* Start Excerpt *
Logo Questions Linux Laravel Mysql Ubuntu Git Menu
 

Converting a hierarchical data structure to a flat one in Haskell

Tags:

list

haskell

tree

I'm extracting some data from a text document organized like this:

- "day 1"
    - "Person 1"
        - "Bill 1"
    - "Person 2"
        - "Bill 2"

I can read this into a list of tuples that looks like this:

[(0,["day 1"]),(1,["Person 1"]),(2,["Bill 1"]),(1,["Person 2"]),(2,["Bill 2"])]

Where the first item of each tuple indicates the heading level, and the second item the information associated with each heading.

My question is, how can I get a list of items that looks like this:

[["day 1","Person 1","Bill 1"],["day 1","Person 2","Bill 2"]]

I.e. one list per deepest nested item, containing all the information from the headings above it. The closest I've gotten is this:

f [] = []
f (x:xs) = row:f rest where
leaves = takeWhile (\i -> fst i > fst x) xs
rest = dropWhile (\i -> fst i > fst x) xs
row = concat $ map (\i -> (snd x):[snd i]) leaves

Which gives me this:

[[["day 1"],["Intro 1"],["day 1"],["Bill 1"],["day 1"],["Intro 2"],["day 1"],["Bill 2"]]]

I'd like the solution to work for any number of levels.
* End Excerpt *
• Problems to solve
- 1) Answer these questions about the post on flattening a hierarchy in Haskell:
(a) What does the first item of each tuple indicate?
(b) What list does the poster want to get?
(c) For how many levels should the solution work?
- 2) Write out the post on flattening a hierarchy in Haskell from "Which gives me" to "number of levels.", renaming "solution" as "approach".
The entries that come next were taken from a different source than the post.
* Start Data records *
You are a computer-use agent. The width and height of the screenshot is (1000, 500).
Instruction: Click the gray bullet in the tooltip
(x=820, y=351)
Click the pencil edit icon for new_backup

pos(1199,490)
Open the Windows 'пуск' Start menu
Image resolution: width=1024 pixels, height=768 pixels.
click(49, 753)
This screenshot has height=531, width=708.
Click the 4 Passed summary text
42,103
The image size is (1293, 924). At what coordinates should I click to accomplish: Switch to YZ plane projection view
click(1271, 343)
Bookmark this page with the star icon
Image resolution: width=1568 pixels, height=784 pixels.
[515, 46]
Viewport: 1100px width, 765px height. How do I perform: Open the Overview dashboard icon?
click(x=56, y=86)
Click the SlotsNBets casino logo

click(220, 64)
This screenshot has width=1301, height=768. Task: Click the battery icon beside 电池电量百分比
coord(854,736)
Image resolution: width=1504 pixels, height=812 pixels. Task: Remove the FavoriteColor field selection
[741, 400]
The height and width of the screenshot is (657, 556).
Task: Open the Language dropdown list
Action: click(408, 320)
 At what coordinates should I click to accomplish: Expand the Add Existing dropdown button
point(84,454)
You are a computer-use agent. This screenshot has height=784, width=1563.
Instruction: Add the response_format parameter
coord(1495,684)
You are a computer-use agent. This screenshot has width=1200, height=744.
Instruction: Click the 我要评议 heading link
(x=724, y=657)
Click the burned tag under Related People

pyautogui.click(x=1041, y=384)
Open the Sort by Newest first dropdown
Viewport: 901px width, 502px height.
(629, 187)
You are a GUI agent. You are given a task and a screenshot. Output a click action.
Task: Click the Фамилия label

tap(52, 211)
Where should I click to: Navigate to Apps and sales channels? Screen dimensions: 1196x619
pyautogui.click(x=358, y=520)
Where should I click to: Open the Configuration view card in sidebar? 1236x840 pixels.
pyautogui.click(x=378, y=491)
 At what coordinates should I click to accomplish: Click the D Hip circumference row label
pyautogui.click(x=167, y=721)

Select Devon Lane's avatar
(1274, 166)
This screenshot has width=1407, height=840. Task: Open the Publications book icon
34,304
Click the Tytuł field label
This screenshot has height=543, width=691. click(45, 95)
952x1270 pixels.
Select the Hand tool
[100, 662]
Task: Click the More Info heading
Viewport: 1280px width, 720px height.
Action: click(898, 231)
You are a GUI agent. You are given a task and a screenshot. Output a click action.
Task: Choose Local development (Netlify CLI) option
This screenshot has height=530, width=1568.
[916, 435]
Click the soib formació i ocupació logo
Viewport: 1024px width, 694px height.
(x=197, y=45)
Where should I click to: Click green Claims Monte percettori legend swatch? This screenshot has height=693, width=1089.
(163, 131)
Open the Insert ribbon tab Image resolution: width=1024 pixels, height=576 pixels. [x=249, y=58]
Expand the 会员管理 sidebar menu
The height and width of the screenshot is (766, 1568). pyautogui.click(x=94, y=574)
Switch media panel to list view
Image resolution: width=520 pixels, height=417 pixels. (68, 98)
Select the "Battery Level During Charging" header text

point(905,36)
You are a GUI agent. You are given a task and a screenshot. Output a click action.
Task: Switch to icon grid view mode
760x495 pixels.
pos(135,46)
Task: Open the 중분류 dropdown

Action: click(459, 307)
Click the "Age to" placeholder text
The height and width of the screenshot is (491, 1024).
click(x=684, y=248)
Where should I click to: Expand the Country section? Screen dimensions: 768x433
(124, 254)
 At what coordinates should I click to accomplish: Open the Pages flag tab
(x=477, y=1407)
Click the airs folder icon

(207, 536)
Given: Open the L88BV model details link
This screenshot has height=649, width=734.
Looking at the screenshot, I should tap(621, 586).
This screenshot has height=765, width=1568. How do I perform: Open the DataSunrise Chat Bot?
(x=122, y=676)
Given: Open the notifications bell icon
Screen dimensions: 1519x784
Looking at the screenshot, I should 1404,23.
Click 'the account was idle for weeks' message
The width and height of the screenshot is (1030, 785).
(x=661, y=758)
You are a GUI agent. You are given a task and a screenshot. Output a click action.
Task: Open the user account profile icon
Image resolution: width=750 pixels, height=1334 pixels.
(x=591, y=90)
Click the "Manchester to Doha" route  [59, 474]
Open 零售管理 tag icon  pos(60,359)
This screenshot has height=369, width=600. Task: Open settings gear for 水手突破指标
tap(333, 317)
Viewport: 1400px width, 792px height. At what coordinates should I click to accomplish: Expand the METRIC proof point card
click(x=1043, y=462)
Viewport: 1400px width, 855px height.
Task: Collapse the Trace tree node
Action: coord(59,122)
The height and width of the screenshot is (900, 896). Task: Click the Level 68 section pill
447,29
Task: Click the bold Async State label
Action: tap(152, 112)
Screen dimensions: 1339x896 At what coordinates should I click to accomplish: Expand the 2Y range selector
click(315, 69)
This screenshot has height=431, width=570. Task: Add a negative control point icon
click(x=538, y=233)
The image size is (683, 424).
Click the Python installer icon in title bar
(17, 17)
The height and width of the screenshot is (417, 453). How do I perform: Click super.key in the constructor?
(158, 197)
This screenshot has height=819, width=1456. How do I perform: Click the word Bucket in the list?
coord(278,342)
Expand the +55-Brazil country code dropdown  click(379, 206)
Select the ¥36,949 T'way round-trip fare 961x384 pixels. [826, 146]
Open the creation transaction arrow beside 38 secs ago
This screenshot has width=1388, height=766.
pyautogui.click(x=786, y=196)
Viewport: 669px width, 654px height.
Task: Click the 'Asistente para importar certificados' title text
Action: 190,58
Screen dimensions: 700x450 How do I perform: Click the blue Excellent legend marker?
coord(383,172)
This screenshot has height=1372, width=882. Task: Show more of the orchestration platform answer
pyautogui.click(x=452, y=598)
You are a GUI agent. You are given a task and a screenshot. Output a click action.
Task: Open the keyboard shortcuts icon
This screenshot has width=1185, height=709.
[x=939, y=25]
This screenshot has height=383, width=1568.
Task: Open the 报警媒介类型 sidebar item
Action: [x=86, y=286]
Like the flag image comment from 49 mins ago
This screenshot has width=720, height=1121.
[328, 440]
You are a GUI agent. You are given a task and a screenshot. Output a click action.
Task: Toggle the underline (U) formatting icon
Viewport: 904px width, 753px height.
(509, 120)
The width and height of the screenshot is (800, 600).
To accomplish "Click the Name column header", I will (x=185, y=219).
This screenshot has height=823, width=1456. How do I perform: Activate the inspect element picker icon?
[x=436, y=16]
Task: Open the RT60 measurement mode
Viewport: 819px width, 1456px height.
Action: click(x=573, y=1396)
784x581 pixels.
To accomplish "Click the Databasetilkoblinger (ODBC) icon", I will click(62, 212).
* End Data records *
• Responses for each task
- 1)
(a) The heading level.
(b) [["day 1","Person 1","Bill 1"],["day 1","Person 2","Bill 2"]]
(c) Any number of levels.

- 2)
Which gives me this:

[[["day 1"],["Intro 1"],["day 1"],["Bill 1"],["day 1"],["Intro 2"],["day 1"],["Bill 2"]]]

I'd like the approach to work for any number of levels.